··· Materials provided ···

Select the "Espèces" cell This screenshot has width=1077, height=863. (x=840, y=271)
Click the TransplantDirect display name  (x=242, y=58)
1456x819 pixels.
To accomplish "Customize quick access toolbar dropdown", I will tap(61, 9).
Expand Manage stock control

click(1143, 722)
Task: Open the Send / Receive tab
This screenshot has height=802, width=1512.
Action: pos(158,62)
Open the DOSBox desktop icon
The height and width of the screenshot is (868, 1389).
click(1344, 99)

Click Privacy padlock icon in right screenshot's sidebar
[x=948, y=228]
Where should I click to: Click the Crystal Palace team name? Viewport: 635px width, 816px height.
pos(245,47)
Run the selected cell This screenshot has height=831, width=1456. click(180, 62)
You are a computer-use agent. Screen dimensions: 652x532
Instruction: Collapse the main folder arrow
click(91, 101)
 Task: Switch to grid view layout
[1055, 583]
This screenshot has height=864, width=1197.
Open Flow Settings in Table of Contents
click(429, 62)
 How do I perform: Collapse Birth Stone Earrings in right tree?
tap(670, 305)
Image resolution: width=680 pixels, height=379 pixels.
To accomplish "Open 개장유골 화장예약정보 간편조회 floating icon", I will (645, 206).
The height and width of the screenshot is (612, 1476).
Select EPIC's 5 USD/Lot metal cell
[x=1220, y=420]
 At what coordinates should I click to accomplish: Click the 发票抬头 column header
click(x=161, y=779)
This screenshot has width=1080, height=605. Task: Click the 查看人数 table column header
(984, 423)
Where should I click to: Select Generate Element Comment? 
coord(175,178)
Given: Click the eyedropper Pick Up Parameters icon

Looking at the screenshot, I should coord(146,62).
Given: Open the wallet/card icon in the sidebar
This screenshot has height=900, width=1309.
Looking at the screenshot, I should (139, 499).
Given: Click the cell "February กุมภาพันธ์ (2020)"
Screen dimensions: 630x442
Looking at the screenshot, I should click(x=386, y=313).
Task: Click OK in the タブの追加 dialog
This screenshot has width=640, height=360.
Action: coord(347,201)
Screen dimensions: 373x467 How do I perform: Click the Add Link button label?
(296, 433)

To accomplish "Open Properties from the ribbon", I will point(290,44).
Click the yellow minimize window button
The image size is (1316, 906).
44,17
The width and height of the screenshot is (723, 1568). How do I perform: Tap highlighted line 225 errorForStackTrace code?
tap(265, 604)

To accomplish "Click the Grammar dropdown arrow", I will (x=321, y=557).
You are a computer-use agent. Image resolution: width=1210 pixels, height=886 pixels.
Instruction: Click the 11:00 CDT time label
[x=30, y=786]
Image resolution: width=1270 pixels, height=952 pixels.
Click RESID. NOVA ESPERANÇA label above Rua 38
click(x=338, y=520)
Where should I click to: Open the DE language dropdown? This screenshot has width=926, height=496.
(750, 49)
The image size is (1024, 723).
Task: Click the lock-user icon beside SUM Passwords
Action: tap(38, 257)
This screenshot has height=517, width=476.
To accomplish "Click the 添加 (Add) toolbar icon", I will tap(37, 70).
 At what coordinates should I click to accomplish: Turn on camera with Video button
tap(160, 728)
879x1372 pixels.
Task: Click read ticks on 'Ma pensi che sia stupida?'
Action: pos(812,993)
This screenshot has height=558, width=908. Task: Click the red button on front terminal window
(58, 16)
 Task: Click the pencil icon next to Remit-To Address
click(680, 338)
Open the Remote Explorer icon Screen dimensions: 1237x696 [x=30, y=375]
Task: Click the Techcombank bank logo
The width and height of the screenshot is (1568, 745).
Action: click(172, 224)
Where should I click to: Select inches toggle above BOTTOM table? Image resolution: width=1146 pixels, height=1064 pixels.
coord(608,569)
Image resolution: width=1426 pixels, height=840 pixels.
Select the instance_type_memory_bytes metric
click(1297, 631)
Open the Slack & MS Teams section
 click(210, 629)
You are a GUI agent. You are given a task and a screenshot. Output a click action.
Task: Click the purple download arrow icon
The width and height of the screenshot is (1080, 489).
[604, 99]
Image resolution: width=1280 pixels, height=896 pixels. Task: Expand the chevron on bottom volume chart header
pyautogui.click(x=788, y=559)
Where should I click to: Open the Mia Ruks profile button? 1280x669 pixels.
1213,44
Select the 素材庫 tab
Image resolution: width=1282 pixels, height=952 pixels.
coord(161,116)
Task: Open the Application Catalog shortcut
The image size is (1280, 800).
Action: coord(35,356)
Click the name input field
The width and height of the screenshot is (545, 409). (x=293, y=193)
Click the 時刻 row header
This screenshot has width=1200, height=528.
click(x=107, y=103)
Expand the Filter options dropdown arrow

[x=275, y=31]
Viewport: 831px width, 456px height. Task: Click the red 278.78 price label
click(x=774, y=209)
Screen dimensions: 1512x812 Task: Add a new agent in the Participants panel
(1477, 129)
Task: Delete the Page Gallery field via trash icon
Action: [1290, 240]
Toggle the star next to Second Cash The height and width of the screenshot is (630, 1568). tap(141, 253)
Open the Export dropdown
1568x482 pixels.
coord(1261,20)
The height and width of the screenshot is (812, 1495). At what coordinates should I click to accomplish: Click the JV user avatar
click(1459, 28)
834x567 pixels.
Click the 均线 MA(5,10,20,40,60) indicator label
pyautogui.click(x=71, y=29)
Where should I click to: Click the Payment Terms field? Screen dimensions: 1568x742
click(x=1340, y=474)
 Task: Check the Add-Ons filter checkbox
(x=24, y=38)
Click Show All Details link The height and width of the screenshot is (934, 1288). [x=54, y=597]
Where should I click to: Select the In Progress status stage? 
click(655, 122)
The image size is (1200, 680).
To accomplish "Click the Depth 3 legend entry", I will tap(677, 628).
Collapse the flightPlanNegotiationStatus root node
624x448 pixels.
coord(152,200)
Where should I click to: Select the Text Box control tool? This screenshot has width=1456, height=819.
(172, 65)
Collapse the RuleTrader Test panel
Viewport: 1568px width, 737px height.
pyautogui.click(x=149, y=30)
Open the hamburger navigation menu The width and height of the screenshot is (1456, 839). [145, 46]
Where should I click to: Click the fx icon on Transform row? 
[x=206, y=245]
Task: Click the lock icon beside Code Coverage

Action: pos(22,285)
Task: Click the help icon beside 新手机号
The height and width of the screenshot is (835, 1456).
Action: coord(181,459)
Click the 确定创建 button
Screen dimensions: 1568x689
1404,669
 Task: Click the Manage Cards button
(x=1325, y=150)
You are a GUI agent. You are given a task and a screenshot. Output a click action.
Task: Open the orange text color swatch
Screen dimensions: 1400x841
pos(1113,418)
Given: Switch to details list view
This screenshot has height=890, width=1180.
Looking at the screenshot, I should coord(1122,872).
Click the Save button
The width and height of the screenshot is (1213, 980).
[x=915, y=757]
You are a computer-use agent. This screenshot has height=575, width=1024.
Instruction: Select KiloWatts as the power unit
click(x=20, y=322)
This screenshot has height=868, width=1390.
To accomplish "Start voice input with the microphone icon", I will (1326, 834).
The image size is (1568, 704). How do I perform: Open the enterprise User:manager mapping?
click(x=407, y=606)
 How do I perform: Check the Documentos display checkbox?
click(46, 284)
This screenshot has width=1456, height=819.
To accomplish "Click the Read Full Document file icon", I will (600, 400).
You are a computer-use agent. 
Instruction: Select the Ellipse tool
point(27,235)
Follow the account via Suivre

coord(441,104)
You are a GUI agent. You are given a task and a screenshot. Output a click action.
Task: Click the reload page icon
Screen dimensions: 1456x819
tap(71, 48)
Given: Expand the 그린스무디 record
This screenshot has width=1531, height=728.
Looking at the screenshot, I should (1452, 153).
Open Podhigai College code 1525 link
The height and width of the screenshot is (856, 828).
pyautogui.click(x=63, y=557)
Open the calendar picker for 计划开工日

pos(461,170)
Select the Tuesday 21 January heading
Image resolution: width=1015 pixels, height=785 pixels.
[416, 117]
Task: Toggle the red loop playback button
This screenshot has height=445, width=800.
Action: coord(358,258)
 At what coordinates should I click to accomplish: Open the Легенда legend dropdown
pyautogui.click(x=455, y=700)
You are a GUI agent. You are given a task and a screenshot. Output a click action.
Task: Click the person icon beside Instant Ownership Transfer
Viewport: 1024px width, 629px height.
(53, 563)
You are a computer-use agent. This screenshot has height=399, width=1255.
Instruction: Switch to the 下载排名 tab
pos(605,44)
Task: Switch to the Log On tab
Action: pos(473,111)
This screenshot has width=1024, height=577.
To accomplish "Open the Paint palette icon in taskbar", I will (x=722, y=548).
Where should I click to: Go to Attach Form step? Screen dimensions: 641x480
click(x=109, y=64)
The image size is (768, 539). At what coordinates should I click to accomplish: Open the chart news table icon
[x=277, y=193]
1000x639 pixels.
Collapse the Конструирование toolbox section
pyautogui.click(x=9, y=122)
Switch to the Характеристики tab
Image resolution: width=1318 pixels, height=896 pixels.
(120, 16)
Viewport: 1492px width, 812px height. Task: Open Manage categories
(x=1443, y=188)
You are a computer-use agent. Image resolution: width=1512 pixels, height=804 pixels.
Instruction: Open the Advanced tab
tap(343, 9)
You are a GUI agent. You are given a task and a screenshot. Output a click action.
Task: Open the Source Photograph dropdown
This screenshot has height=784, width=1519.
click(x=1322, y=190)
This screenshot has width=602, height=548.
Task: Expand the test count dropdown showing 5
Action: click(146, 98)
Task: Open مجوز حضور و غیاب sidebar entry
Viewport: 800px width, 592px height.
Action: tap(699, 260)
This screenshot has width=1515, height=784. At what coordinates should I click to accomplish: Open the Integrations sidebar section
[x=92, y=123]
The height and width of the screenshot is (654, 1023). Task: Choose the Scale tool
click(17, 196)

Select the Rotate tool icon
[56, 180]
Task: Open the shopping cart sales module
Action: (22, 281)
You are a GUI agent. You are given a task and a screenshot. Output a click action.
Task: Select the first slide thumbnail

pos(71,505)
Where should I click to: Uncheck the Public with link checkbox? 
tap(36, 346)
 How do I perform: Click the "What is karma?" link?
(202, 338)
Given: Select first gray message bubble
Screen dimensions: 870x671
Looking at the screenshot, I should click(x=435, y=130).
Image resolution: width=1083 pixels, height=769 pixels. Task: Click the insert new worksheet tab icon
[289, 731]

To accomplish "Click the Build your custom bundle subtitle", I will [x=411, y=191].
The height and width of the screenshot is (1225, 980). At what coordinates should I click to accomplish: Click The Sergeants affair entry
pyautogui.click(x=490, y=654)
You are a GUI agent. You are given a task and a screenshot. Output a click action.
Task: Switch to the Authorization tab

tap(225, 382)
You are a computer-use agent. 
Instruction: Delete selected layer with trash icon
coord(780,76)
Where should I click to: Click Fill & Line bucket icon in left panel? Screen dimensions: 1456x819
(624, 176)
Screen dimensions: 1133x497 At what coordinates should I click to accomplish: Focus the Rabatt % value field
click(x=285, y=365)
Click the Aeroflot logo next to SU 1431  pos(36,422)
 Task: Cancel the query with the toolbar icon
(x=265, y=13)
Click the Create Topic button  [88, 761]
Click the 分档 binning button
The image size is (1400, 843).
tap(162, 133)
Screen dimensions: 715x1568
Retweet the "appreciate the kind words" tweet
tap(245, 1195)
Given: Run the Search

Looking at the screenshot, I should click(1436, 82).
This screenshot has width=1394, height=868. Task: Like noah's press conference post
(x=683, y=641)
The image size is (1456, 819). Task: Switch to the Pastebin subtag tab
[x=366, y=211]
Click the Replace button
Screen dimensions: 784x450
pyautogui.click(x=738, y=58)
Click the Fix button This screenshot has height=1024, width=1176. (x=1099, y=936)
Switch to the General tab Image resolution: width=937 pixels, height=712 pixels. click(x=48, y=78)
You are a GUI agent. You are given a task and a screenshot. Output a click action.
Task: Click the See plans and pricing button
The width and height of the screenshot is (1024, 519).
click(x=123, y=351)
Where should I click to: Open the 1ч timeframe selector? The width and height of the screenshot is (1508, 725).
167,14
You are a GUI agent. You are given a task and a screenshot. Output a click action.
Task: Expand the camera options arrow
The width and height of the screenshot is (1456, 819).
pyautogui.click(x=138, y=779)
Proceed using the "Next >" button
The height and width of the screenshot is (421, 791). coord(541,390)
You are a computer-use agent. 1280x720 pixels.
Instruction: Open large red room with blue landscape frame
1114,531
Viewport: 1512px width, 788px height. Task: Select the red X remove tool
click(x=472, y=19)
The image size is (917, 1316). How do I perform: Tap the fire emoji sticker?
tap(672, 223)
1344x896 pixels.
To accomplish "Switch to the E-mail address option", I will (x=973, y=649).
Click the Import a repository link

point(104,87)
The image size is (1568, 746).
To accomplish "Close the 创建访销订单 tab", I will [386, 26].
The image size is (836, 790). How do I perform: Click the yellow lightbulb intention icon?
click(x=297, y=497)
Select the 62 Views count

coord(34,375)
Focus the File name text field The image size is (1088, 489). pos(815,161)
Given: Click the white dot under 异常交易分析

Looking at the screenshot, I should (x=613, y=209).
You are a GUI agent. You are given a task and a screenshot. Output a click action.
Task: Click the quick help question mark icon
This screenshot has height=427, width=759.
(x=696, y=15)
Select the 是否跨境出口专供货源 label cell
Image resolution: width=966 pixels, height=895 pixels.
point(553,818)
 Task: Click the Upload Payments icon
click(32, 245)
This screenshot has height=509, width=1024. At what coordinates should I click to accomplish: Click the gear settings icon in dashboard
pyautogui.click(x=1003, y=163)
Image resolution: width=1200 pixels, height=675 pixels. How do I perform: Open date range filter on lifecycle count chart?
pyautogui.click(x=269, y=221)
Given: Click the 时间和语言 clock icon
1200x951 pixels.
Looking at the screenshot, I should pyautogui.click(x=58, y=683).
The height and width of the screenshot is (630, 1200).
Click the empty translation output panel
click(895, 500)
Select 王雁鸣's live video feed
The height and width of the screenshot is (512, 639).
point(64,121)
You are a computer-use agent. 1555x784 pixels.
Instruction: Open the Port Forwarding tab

···

Exercise objective —
Rewrite only the lines of the data from the one containing "Switch to the General" through the one containing "click(x=123, y=351)", changing "See plans and pricing" to "Compare plans" and keeping everything else the same.

Exercise response —
Switch to the General tab Image resolution: width=937 pixels, height=712 pixels. click(x=48, y=78)
You are a GUI agent. You are given a task and a screenshot. Output a click action.
Task: Click the Compare plans button
The width and height of the screenshot is (1024, 519).
click(x=123, y=351)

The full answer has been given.